弁護士の南和行氏(47)は、同性愛者であることをカミングアウトしている。これまで「LGBT」とされる人への差別やいじめなどに関する裁判を複数手がけ、注目を浴びた。
戸籍上の性別を変更する際に生殖機能をなくす手術が必要とされる「性同一性障害特例法」の規定は違憲と判断した最高裁大法廷の決定(2023年10月25日)は大きく報じられ、法律の見直しが迫られることになった。
パートナーの吉田昌史氏(46)とともに申立人の代理人を務めた南氏は「当事者性がないからこそ自分の土俵で思うように相撲が取れた」という。一方で、当事者性があるために「砂を噛むような嫌な思いをしたこともある」と語る。
●同性愛者の裁判「自分自身も差別を受けている感覚」
南氏のもとには、多様なジェンダーやセクシュアリティの人が訪れる。同じ同性愛者の案件に関わることもある。

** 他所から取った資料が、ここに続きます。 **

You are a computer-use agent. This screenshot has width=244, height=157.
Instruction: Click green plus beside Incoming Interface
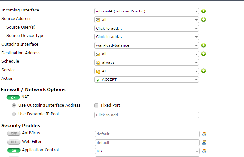tap(204, 11)
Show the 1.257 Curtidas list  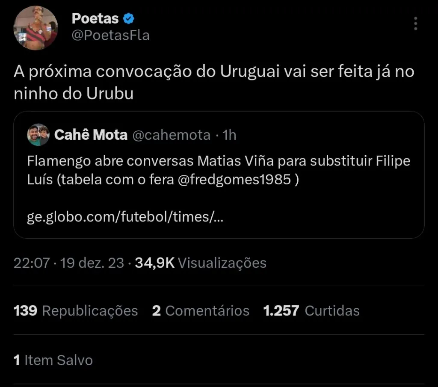pos(311,310)
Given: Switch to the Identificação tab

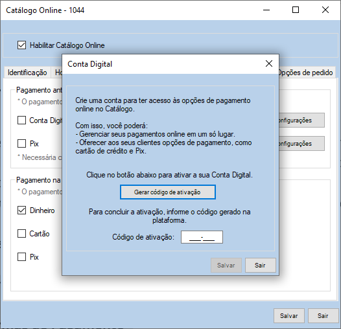Looking at the screenshot, I should [27, 73].
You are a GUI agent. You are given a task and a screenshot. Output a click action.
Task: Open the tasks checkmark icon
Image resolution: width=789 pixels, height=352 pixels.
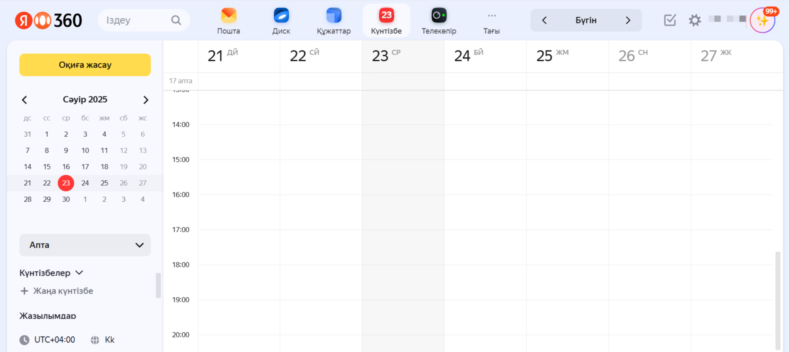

そのひとつが、一橋大学法科大学院(ロースクール)で意に反して同性愛者であることをアウティング(暴露)された男子学生が2015年に亡くなった事件だ。
学生の両親は、2016年に一橋大学の責任を問う民事訴訟を提起した。学生は生前、南氏に相談を持ちかけていた。教授から「同性愛者の弁護士がいる」と聞いたためだった。南氏は、両親の代理人弁護士として裁判に挑んだ。
しかし、満足する結果は得られなかった。一審(2019年2月27日東京地裁判決)、控訴審(2020年11月25日東京高裁判決)ともに両親の請求は棄却された。
一審判決後に会見する遺族代理人の南氏(左)と吉田氏(2019年2月27日、編集部撮影)
学生は生前「なぜ、誰もアウティングがおかしいと言ってくれないのか」と問い続けていたという。一審はその問いに答えなかったが、控訴審は意に反して同性愛者であることを暴露されることは「(学生の)人格権ないしプライバシー権等を著しく侵害するものであって、許されない行為であることは明らか」と示した。
南氏も同性愛者だ。「当事者性」があるからこそのつらさもあった。
「裁判に関わる中で、自分自身も差別を受けているような感覚でした。ここにいう差別は、言いたいことが尊重されなかったり、存在を無視されたりすることです。『親が犯罪者』と暴露された学生を放っておくことはあるでしょうか。同性愛者であることを暴露されることが軽んじられているように感じました」
砂を噛むような思いをしたのは、一度や二度ではない。約50年ともに暮らした同性パートナーの急逝後に死別したパートナーの妹から仕事や住居を奪われた男性が、財産の引き渡しや慰謝料を求めた訴訟で、男性の代理人を務めたときのことを思い出す。
男性は、当初は葬儀への参列も拒否され、裁判では「居候の従業員と聞いていた」とまで言われたという。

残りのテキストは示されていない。